Information provided
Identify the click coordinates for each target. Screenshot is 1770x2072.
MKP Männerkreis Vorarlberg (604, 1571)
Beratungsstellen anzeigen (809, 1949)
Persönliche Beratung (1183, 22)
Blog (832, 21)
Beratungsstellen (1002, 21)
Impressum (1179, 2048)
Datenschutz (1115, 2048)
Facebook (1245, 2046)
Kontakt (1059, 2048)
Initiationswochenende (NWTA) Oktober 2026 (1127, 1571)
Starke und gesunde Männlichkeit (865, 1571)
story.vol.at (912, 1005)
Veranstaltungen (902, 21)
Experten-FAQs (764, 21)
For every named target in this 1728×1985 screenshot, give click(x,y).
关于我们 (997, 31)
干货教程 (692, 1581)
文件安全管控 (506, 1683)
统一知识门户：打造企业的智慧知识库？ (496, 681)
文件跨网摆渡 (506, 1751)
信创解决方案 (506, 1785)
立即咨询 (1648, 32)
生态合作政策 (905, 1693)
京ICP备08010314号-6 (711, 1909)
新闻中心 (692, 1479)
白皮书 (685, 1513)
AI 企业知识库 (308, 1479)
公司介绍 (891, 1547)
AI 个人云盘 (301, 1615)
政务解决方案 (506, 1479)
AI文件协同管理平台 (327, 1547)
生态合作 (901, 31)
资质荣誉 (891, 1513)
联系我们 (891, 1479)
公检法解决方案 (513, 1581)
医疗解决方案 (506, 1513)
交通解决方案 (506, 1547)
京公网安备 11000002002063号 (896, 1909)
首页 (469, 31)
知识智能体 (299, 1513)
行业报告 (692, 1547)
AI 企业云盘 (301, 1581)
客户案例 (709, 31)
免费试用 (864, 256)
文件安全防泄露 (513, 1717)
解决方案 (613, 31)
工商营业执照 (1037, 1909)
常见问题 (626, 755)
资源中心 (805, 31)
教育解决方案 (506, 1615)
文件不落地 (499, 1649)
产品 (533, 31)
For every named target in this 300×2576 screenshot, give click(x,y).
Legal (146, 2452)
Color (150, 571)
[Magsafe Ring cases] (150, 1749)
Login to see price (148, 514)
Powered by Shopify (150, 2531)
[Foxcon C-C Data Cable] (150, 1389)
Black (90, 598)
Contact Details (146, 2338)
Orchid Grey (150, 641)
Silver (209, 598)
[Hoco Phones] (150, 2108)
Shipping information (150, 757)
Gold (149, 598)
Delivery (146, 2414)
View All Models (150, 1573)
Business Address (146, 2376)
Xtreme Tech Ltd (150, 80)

Exercise requirements
Would you print the line containing "统一知识门户：打造企业的智慧知识库？ (496, 681)" and every line after it up to the end of the listing above, exactly, and nothing else?

Answer section
统一知识门户：打造企业的智慧知识库？ (496, 681)
文件跨网摆渡 (506, 1751)
信创解决方案 (506, 1785)
立即咨询 (1648, 32)
生态合作政策 (905, 1693)
京ICP备08010314号-6 (711, 1909)
新闻中心 (692, 1479)
白皮书 (685, 1513)
AI 企业知识库 (308, 1479)
公司介绍 (891, 1547)
AI 个人云盘 (301, 1615)
政务解决方案 (506, 1479)
AI文件协同管理平台 (327, 1547)
生态合作 (901, 31)
资质荣誉 (891, 1513)
联系我们 (891, 1479)
公检法解决方案 (513, 1581)
医疗解决方案 (506, 1513)
交通解决方案 (506, 1547)
京公网安备 11000002002063号 (896, 1909)
首页 (469, 31)
知识智能体 (299, 1513)
行业报告 (692, 1547)
AI 企业云盘 (301, 1581)
客户案例 (709, 31)
免费试用 (864, 256)
文件安全防泄露 (513, 1717)
解决方案 (613, 31)
工商营业执照 (1037, 1909)
常见问题 (626, 755)
资源中心 (805, 31)
教育解决方案 (506, 1615)
文件不落地 (499, 1649)
产品 (533, 31)
For every named target in this 300×2576 screenshot, give click(x,y).
Legal (146, 2452)
Color (150, 571)
[Magsafe Ring cases] (150, 1749)
Login to see price (148, 514)
Powered by Shopify (150, 2531)
[Foxcon C-C Data Cable] (150, 1389)
Black (90, 598)
Contact Details (146, 2338)
Orchid Grey (150, 641)
Silver (209, 598)
[Hoco Phones] (150, 2108)
Shipping information (150, 757)
Gold (149, 598)
Delivery (146, 2414)
View All Models (150, 1573)
Business Address (146, 2376)
Xtreme Tech Ltd (150, 80)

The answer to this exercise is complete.